> Task instructions
Continue the forum discussion on opening beehives in cold weather from the point where it stops.

> Page extract
##########
Regardless of the temperature, I will take
the top off and look to see if I can find the bees. If I don't see them I put my ear above the inner cover hole and wrap the side of the hive. I listen for the buzz. Whole process takes maybe 10 seconds.

[ December 08, 2005, 07:58 PM: Message edited by: The Honey House ]


----------



## The Honey House (May 10, 2000)

.

[ December 08, 2005, 08:00 PM: Message edited by: The Honey House ]


----------



## FordGuy (Jul 10, 2005)

temperature MUST enter the equation. I strongly disagree with the notion to the nature of "depends on your perspective" like the thread above. There IS an OBJECTIVE scientific answer to this question. Now if you want to say, if you are talking less than ___ seconds, temperature doesn't matter, i'm with you. as such might simulate a strong gust of cold wind through the hole in the mouse guard.


----------



## The Honey House (May 10, 2000)

*your thoughts?*
_is what you asked,_ and then you change to wanting a definative temperature!  

My thoughts are ... 
If I do not freeze to death walking out to the hives, then it's warm enough for me look inside!


 
Maybe you should have used less legal ease and said something like "Never open a lid when the temperature is below what degree?"

[ December 08, 2005, 08:45 PM: Message edited by: The Honey House ]


----------



## MountainCamp (Apr 12, 2002)

I don't think that you have much to worry about in SC.
I open my hives up all winter to check on them, add feed when needed.
I am still feeding syrup and our daytime highs are in the 20's.
I start my spring feeding durng February, while temps here are well below freezing.
I have installed queens at the end of April in the snow, more then once.
I would ask why you want to open your hives?
You can obtain a significant amount of information without having to open the hive. 
By listening to the hive you can judge where they are located, how high the cluster is. By listening during the day and night, you can compare their movements and cluster size.
By know how the stores are arranged you can judge how they stand with stores.


----------



## tecumseh (Apr 26, 2005)

for tecumseh the minimum temperature for me to be tempted to pop a lid is about 40 degrees. at 40 degrees whatever I might be doing has to be fairly quick and dirty.


----------



## Jim Fischer (Jan 5, 2001)

There is no lower limit, as long as you do
not disturb the cluster.

The temperature only inches away from clustered
bees can be assumed to be the ambient temperature.
The bees do not heat the hive interior, they
keep the heat within the cluster.

So, if the "outside" temperature is 0, then
the majority of the airmass inside the hive
beyond the cluster is not going to much above 0.

So, if there is no rain or snow coming down
(which would soak the bees, and be very bad),
you certainly CAN pop open a hive and toss in 
a pollen patty, or remove covers and slap on a
feeder.

But you are in SC, so you can open your hives
whenever you want. It just won't get cold
enough. I was in Charleston just before
Thanksgiving, and while a jacket was required
for an early-morning walk along the Battery, 
by 10am, I was down to shirtsleeves.

Interesting concept to ask for information, but
demand in advance that everyone refrain from
offering their hard-won opinions along with
the number you desire.


----------



## Joel (Mar 3, 2005)
##########
> Dataset content
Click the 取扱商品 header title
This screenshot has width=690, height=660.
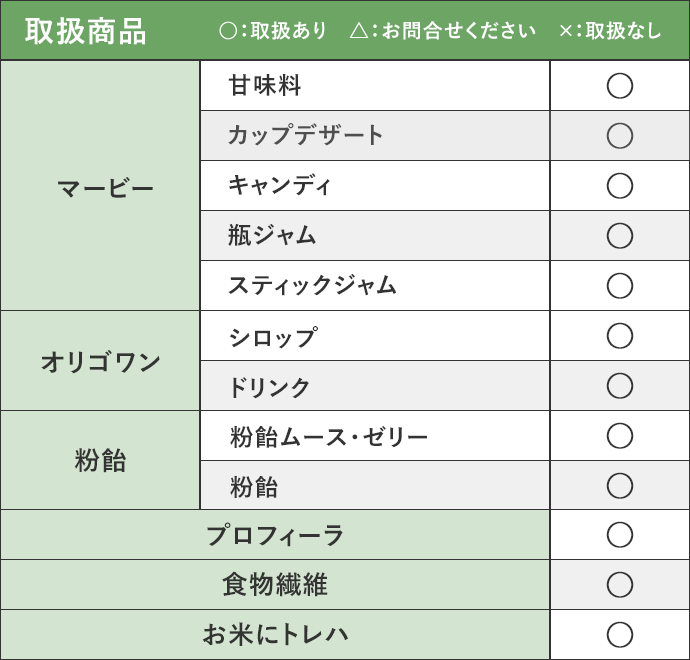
##########
> Output below
Several year ago (1993/1994) a friend and I snow shoed through 3 feet of snow to reach one of his outyards, it was 9 below zero early January, Fingerlakes Region upstate NY. (the trip was just a fun trip) One of the hives had the telescoping lid and inner cover blown off. I was amazed the bees were still clustered inside and doing quite well. It took awhile but we finally dug the lid out of the snow. The lid was down side up and frozen full of leaves which indicated it had blown off several months ago before any snow while leaves were still falling and blowing around. We replaced the lid (never found the inner cover) and the bees wintered fine. I have done emergency feedings with warm syrup above a cluster at 18 degrees. As Jim said there is no temperature where bees are kept they can't be opened as long as you don't disturb or break the cluster. There is no month of the year I have not opened hives in our SC yards.


----------



## George Fergusson (May 19, 2005)

There's a great USDA paper here on beesource regarding the thermology of wintering honey bee colonies:

http://www.beesource.com/pov/usda/thermology/techbulletin1429.htm

The results of this research do not completely support Jim Fischer's assertion that "The temperature only inches away from clustered bees can be assumed to be the ambient temperature."

You can't put a ball of heat-generating bees inside a hive and not heat, to some extent at least, a portion of the interior of the hive i.e., there is heat escaping from the cluster and heating the air immediately adjacent to the cluster. The further away from the cluster you get, the closer the temperature approaches that of the outside air. Only well below the cluster is the temperature the same as or close to that of the outside air. Above and beside the cluster the temperature is going to be considerably higher than the outside temperature.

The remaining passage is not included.